PROVIDED RECORDS.
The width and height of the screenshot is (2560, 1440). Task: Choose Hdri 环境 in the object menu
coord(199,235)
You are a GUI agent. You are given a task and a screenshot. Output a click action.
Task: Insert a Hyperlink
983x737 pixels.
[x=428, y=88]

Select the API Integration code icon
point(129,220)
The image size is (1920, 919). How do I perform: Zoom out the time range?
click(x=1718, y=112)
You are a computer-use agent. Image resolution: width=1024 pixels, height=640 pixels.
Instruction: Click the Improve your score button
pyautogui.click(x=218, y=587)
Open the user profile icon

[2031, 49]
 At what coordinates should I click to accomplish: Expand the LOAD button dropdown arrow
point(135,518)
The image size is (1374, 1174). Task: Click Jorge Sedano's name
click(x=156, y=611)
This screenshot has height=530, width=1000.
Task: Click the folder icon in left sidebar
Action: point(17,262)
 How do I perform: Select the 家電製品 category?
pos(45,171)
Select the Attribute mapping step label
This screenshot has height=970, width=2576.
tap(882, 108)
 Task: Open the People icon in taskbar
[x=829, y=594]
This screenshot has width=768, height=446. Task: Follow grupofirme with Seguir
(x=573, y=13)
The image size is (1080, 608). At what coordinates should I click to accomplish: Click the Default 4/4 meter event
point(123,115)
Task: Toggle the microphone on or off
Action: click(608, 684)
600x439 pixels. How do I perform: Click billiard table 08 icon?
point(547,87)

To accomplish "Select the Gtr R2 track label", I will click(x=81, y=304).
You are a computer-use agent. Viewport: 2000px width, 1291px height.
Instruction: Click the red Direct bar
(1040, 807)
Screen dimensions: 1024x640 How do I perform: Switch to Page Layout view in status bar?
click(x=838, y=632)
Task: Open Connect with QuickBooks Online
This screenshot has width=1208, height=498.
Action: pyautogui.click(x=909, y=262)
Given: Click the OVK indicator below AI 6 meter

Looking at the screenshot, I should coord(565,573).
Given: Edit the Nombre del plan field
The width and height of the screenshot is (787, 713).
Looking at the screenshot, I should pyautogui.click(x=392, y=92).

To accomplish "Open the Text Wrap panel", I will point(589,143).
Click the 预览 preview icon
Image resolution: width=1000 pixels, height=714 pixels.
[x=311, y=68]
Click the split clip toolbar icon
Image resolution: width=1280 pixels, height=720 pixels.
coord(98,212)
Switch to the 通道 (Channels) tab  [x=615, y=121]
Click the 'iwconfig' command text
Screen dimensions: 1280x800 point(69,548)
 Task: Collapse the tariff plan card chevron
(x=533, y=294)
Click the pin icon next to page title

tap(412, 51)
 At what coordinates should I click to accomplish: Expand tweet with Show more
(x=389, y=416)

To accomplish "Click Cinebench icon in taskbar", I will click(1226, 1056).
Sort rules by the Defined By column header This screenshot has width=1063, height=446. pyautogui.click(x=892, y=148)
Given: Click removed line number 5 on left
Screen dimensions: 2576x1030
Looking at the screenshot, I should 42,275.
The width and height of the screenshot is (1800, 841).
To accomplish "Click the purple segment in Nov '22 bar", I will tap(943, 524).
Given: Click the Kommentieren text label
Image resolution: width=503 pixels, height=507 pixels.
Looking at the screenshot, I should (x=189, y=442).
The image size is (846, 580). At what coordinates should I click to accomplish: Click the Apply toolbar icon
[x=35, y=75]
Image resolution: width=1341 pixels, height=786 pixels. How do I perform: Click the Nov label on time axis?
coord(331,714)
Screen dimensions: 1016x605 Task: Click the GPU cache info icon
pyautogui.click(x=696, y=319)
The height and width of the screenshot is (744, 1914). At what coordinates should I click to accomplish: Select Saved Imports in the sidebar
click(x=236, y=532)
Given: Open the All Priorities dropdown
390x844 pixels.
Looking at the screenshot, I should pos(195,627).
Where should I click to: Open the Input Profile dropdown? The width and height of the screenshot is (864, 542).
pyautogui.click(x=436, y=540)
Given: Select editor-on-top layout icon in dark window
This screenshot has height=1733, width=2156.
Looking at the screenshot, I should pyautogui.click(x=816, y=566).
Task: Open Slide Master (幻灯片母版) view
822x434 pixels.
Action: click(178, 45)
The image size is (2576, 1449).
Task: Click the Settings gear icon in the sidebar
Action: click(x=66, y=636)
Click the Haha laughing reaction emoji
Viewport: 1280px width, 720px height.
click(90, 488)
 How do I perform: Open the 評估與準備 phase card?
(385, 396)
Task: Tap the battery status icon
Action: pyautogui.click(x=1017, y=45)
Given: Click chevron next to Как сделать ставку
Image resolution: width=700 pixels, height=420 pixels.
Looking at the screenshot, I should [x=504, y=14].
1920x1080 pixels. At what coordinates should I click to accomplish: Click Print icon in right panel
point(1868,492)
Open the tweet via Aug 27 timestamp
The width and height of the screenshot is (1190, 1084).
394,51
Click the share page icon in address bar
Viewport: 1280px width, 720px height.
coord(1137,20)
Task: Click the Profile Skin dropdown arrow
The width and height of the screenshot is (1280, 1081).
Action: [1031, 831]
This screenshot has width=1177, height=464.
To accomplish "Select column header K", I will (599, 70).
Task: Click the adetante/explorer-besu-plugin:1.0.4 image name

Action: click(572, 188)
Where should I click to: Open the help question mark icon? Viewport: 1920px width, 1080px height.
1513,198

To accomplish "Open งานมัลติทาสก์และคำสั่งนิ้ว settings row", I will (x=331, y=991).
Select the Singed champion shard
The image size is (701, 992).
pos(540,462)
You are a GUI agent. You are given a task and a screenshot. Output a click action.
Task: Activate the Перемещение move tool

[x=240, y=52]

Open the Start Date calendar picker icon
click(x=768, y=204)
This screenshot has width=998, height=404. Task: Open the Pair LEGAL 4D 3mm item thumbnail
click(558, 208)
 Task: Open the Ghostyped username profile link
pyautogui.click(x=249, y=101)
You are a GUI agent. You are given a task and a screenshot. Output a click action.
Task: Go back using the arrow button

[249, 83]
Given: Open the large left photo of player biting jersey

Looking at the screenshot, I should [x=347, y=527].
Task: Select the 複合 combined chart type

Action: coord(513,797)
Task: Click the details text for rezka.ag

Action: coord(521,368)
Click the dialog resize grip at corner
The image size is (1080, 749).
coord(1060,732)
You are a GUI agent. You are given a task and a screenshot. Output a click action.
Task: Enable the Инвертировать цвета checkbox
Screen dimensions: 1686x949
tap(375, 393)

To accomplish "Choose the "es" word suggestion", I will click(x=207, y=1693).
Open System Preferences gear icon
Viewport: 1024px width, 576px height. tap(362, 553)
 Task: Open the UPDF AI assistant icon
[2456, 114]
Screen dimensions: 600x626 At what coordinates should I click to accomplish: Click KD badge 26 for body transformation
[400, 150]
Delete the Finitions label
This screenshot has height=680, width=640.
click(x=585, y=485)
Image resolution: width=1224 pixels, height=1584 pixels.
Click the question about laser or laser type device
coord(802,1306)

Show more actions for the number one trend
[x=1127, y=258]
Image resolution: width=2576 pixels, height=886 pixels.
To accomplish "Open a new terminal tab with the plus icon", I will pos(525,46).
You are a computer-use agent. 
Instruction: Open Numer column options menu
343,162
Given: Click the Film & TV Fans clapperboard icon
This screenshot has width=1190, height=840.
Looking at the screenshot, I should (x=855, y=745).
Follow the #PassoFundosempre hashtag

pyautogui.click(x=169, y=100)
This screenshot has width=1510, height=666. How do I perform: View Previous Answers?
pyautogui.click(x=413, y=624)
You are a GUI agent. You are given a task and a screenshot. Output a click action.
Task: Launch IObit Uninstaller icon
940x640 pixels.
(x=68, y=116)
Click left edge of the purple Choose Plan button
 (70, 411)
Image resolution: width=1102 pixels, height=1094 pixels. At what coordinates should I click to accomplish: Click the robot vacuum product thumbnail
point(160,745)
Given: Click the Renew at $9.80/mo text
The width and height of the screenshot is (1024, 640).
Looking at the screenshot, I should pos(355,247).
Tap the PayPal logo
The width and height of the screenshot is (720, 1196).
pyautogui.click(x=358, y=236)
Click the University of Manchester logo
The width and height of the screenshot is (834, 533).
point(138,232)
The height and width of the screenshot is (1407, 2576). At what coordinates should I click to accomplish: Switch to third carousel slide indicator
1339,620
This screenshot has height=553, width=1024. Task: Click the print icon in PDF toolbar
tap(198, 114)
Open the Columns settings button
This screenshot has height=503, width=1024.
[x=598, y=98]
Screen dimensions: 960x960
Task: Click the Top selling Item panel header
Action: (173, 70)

AIM.
Give only the number of lines above that contain the string "dimensions". Count only matches with the same uppercase and lowercase letters.

THE REPLY.
7